++++ The data

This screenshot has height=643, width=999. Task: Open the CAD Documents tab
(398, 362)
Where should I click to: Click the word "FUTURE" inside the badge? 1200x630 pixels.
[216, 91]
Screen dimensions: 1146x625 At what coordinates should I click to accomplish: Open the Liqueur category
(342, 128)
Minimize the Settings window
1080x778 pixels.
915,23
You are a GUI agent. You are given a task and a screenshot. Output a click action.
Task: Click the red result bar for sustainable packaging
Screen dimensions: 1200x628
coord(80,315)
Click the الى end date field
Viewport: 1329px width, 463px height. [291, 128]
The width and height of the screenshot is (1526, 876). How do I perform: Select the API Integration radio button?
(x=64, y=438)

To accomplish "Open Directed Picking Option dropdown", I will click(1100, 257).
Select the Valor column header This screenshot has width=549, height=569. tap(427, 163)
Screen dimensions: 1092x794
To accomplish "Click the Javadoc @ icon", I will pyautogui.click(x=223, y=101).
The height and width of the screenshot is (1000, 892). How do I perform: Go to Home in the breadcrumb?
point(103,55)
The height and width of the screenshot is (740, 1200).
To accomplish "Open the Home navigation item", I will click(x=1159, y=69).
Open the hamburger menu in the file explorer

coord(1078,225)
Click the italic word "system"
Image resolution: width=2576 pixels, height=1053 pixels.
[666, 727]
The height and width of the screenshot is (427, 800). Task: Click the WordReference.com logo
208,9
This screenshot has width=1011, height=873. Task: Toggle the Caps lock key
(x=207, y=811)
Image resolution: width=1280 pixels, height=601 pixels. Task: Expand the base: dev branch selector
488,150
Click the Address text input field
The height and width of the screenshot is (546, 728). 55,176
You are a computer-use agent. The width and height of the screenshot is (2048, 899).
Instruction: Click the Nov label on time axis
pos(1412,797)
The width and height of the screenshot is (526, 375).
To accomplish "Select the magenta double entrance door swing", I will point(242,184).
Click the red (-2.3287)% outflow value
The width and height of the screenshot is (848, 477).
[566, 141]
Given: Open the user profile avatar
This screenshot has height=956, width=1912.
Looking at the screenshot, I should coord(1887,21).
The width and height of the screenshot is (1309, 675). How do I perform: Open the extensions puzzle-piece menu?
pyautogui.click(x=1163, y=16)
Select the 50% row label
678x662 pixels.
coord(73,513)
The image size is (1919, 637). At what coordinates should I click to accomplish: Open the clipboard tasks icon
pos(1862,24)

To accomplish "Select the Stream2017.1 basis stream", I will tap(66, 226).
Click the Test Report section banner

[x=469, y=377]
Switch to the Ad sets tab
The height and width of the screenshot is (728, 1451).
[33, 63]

++++++++

* _Work instruction_: The answer consists of the line holding "The height and width of the screenshot is (728, 1451)." and every line after it up to the end of the records, word for word.

* _Exercise response_:
The height and width of the screenshot is (728, 1451).
[33, 63]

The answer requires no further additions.